A Justiça do Trabalho em Pernambuco determinou que um posto de gasolina no Recife está proibido de exigir que funcionárias trabalhem usando calça legging e camiseta cropped. A decisão, divulgada nesta quarta-feira, atendeu a pedido do sindicato da categoria, que denunciou violação da convenção coletiva e constrangimento às frentistas.

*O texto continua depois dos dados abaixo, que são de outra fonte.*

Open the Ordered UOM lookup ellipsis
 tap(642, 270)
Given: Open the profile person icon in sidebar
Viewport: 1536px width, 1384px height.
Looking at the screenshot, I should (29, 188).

De acordo com a ação sindical, o estabelecimento descumpriu o acordo coletivo ao impor peças consideradas inadequadas para a atividade e para o ambiente, expondo as trabalhadoras a situações de assédio e desrespeito. Ao analisar o caso, a juíza Ana Isabel Guerra Barbosa Koury, da 10ª Vara do Trabalho do Recife, afirmou que roupas justas e curtas promovem a objetificação das funcionárias em um espaço de grande circulação e predominantemente masculino, tornando-as mais vulneráveis a assédios.
Na decisão, a magistrada ressaltou que a convenção coletiva obriga o fornecimento de uniformes adequados e que, embora o modelo não seja detalhado, o padrão deve garantir segurança, higiene e respeito à dignidade das empregadas. O posto terá cinco dias para entregar uniformes gratuitos considerados apropriados, como calças sociais ou operacionais de corte reto e camisas de comprimento padrão.